Comment expliquer l’attitude des États-Unis et de l’Union européenne (UE) ? Les enjeux géopolitiques, la peur du chaos et, pire encore, celle de la révolution, l’attachement aux formes démocratiques – dont au premier chef, les élections –, la double solidarité de classe – avec l’élite et avec les gouvernants –, le biais idéologique, qui donne la priorité à la stabilité macroéconomique sur les remous imprévisibles du démos… tous ces facteurs jouent à des degrés variables. Mauvais calcul et solutions illusoires.

Le respect des formes démocratiques ? Cela fait des mois qu’il n’y a plus de gouvernement en Haïti, et les élections législatives d’octobre ont été reportées. D’ailleurs, on se montre autrement plus « souple » lorsqu’il s’agit du Venezuela. Le renforcement du parlement, du système judiciaire et des finances publiques ? C’est ce que prétend faire l’UE depuis des années, avec les résultats que l’on sait. Prétendre sans le peuple haïtien, voire contre lui, renforcer les institutions les plus gangrénées par la corruption pour lutter contre la corruption est une étrange stratégie.

Haïti, demain

Ce que peut ou devrait faire l’UE ? D’abord, affirmer qu’il revient aux Haïtiens eux-mêmes de déterminer les formes et les conditions du dialogue et de la transition, et s’opposer à l’ingérence états-unienne. S’abstenir en conséquence de tout geste de soutien à l’État, comme la nomination, le 3 octobre dernier, de la nouvelle ambassadrice de l’UE en Haïti, que Jovenel Moïse s’est plu à présenter dans un tweet comme « un acte de raffermissement des relations déjà excellentes entre Haïti et l’Union européenne ».

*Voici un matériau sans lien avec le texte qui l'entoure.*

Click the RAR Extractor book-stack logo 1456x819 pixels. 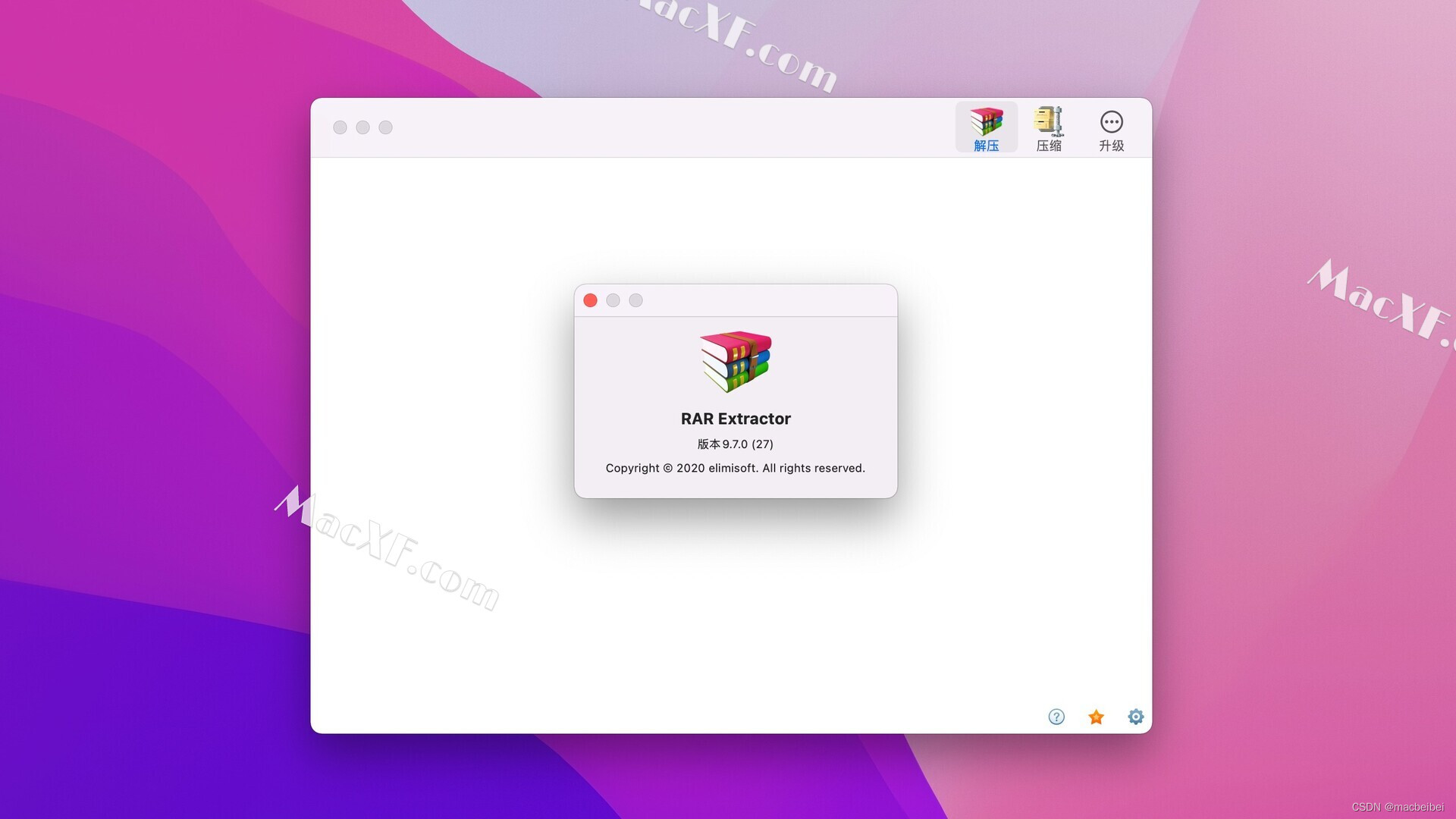735,362
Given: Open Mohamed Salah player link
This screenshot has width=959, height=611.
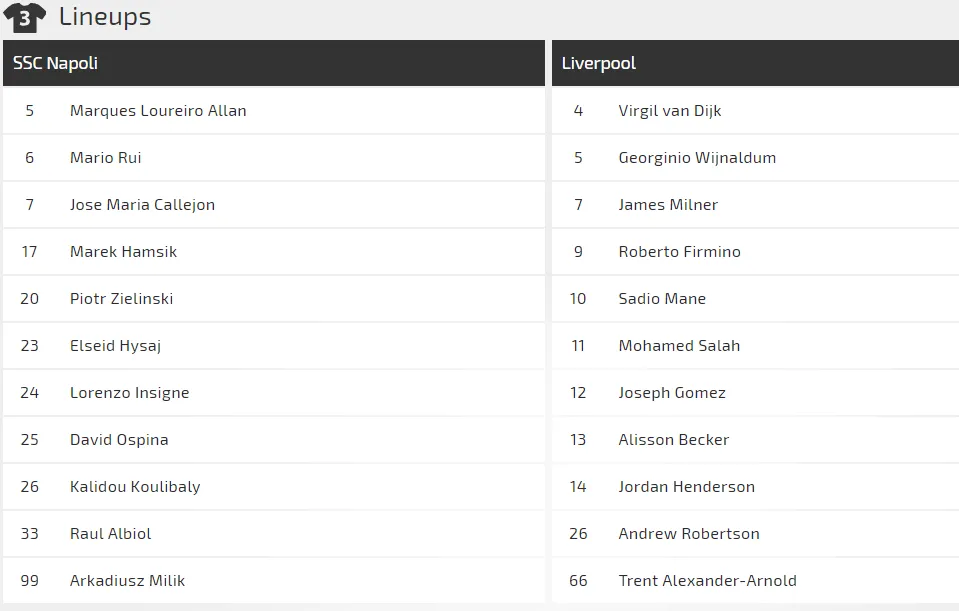Looking at the screenshot, I should coord(679,346).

Ensuite, opérer un audit public de l’appui budgétaire de l’UE censé, dans la plus grande opacité, consolider l’État haïtien, et des entreprises européennes – comme Dermalog – ayant signé des contrats avec Haïti au cours de la période couverte par Petrocaribe (2008-2018). Enfin, l’UE aurait tout à gagner à faire ce que le représentant allemand au Conseil de sécurité de l’ONU demandait au gouvernement haïtien et aux partenaires d’Haïti : examiner « de manière approfondie les causes de la situation actuelle et tirer des enseignements des 15 dernières années ».

L’avenir est certes incertain. Mais le statu quo impossible, et la stabilité l’autre nom de la reproduction d’un système qui a fait faillite. S’il n’y a pas de communauté internationale, il y a bien une solidarité internationale. Le devoir de celle-ci est d’être à la hauteur de la lutte actuelle des Haïtiennes et Haïtiens.